You haven’t failed and none of this is your fault. His abuse was a choice he made and you have been protecting yourself and your daughter by leaving and having minimal contact. I hope that you’re finding sharing here with others who understand helpful.
Take care and keep posting,
8th February 2024 at 3:08 am #165929
What hurts more is the fact that they are both rubbing in my face the fact they’re happy together. She’s made the statement several times to me “he’s mine”. Like what?! 😮
I will never forget this betrayal. I spoke to someone today about it and I just cried, but I know the relationship wasn’t perfect but I tried with him. It literally knocks me sick. Why did he move on. I’m so hurt. I just feel this has now made me take more steps backwards. I wish things could be different for me and him.

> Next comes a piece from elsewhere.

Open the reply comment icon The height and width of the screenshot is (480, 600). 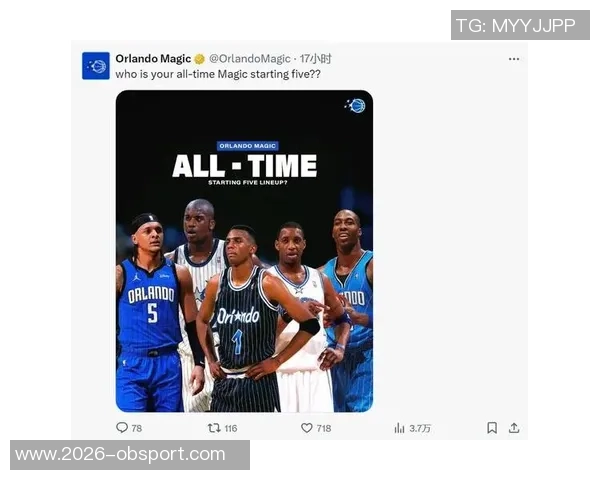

He was meant to be my life partner. My forever. I still love him a lot and I can’t bare this pain. I can’t say anything now. I can’t try to fix it. I can’t do anything. I’m so heart broken.
8th February 2024 at 7:43 am #165940browneyedmumParticipant
Look how insecure they’re acting by trying to cause you additional harm to make themselves feel better. They sound great for one another. He moved on because he has it in him to inflict that much animosity.
Block her. Put him in ‘minimal contact mode’. And leave it behind. You’re too good for them xX.
13th February 2024 at 8:31 pm #166073
I feel they are both immature. She has no part of this! She needs to stay out of it! But nope she still rubs it in my face. I hope I never have to co parent with him.